7. The method of producing a polymer-processed organic fine particle dispersion according to claim 1, wherein the equivalent diameter of the channel used in the polymerization step is 0.1 mm or more and 16 mm or less.

8. The method of producing a polymer-processed organic fine particle dispersion according to claim 1, wherein the polymerization step is carried out at a temperature of 50° C. to 100° C.

9. The method of producing a polymer-processed organic fine particle dispersion according to claim 1, wherein the organic fine particles to be polymer-processed are organic fine particles prepared by a build-up method.

10. The method of producing a polymer-processed organic fine particle dispersion according to claim 1, wherein after preparation of the organic fine particle dispersion in the step of mixing a solution containing a dissolved organic compound with a precipitation medium and bringing them into contact with each other during flow in a microreactor apparatus, the organic pigment fine particle dispersion obtained is added with a polymerizable compound and subjected to polymerization processing.

11. The method of producing a polymer-processed organic fine particle dispersion according to claim 1, wherein the precipitation medium precipitating the organic compound is an aqueous medium.

12. The method of producing a polymer-processed organic fine particle dispersion according to claim 1, wherein the solution containing a dissolved organic compound is a solution obtained by dissolving the organic compound with an acid or alkali.

13. The method of producing a polymer-processed organic fine particle dispersion according to claim 9, wherein the organic fine particle dispersion containing a polymerizable compound is a dispersion obtained by adding a polymerizable compound to the solution containing a dissolved organic compound and adding a water-soluble radical polymerization initiator to the precipitation medium.

14. The method of producing a polymer-processed organic fine particle dispersion according to claim 1, wherein, when the liquid stream of the solution containing a dissolved organic compound and the liquid stream of the precipitation medium are mixed as they are joined, at least one liquid stream is divided into multiple substreams, the center axis of at least one substream of the divided multiple substreams and the center axis of the other liquid stream are mixed as they are joined crosswise at a point in the junction region.

15. The method of producing a polymer-processed organic fine particle dispersion according to claim 14, wherein the multiple substreams are supplied through channels extending radially from the central junction region into the central junction region and are mixed as they are joined there.

16. The method of producing a polymer-processed organic fine particle dispersion according to claim 10, wherein the step of precipitating the fine particles and the subsequent heating treatment step during the flow of the dispersion in the channel are performed under a series of liquid feedings by use of the microreactor apparatus.

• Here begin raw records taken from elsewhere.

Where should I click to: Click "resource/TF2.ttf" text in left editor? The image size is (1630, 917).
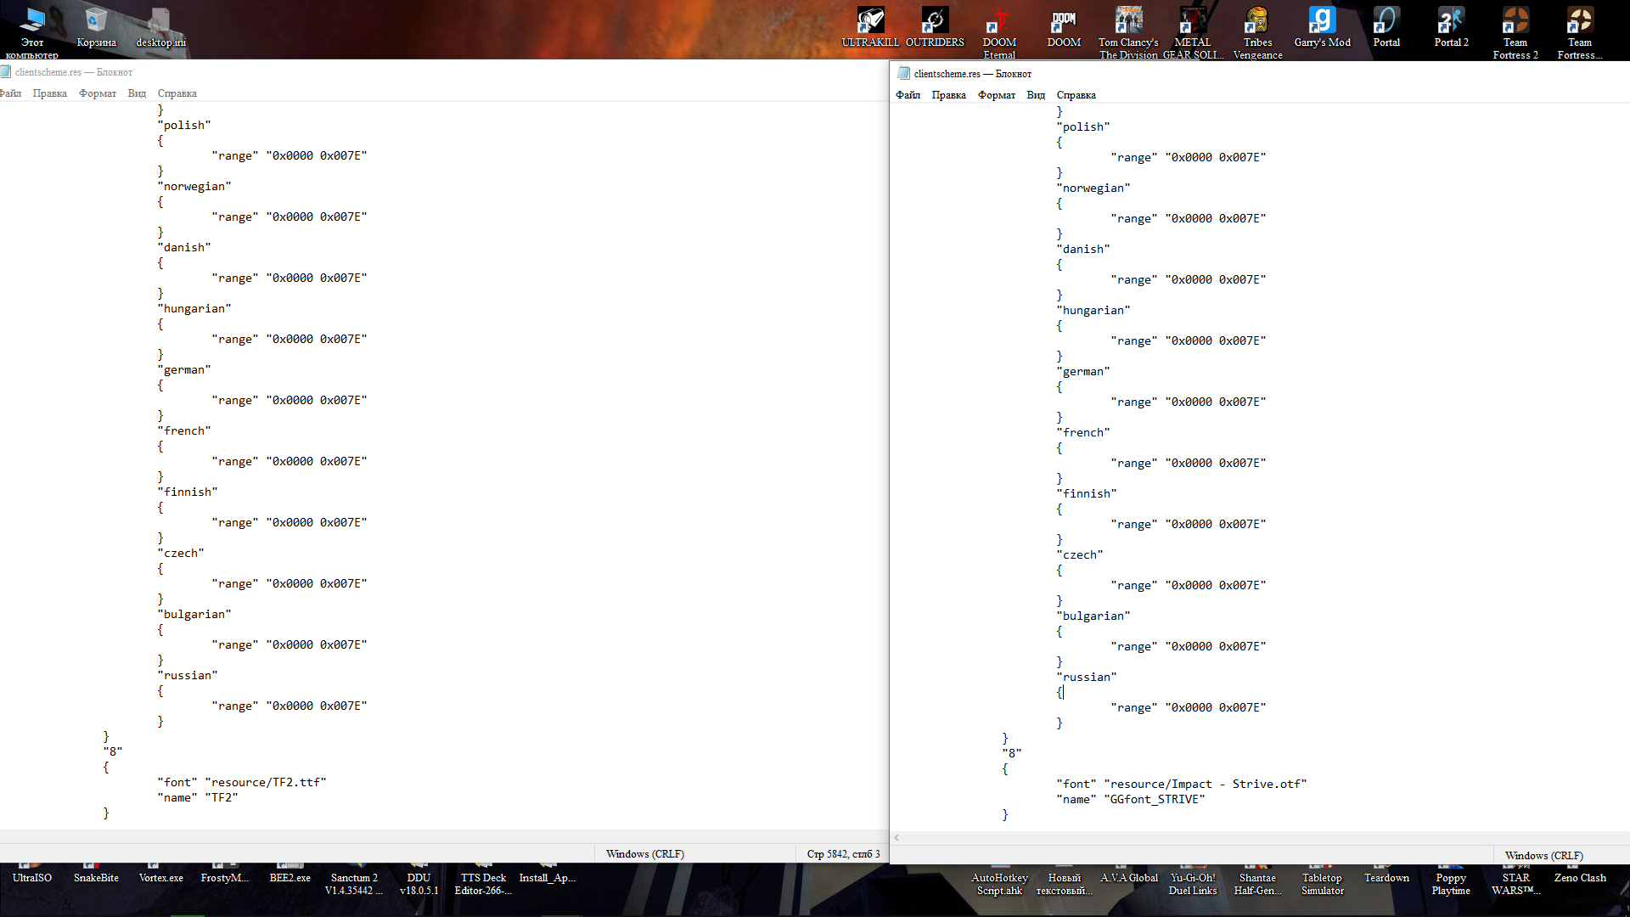pos(265,782)
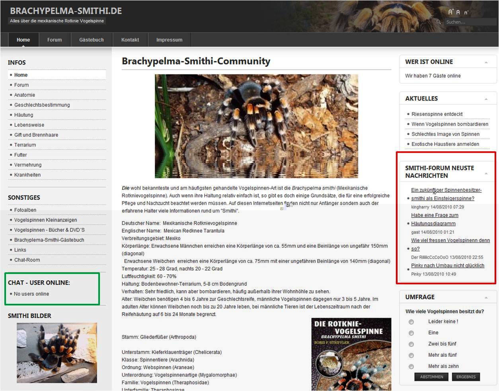Click the Ergebnis results button

click(x=466, y=377)
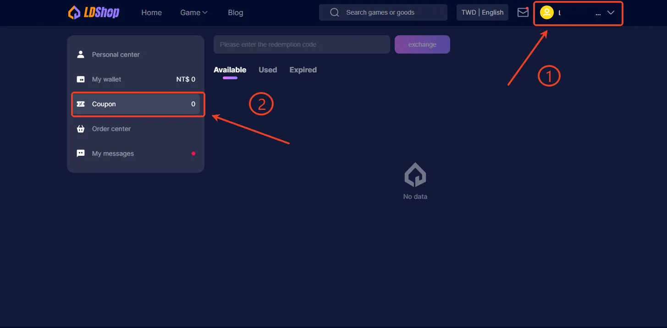
Task: Open the Blog link
Action: 235,12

17. The method of producing a polymer-processed organic fine particle dispersion according to claim 1, wherein the organic fine particles are organic pigment fine particles.

18. An ink-jet recording ink, comprising a polymer-processed organic pigment fine particle dispersion which is an aqueous dispersion produced by the method of producing according to claim 1.

19. A paint, comprising a polymer-processed organic pigment fine particle dispersion which is an aqueous dispersion produced by the method of producing according to claim 1.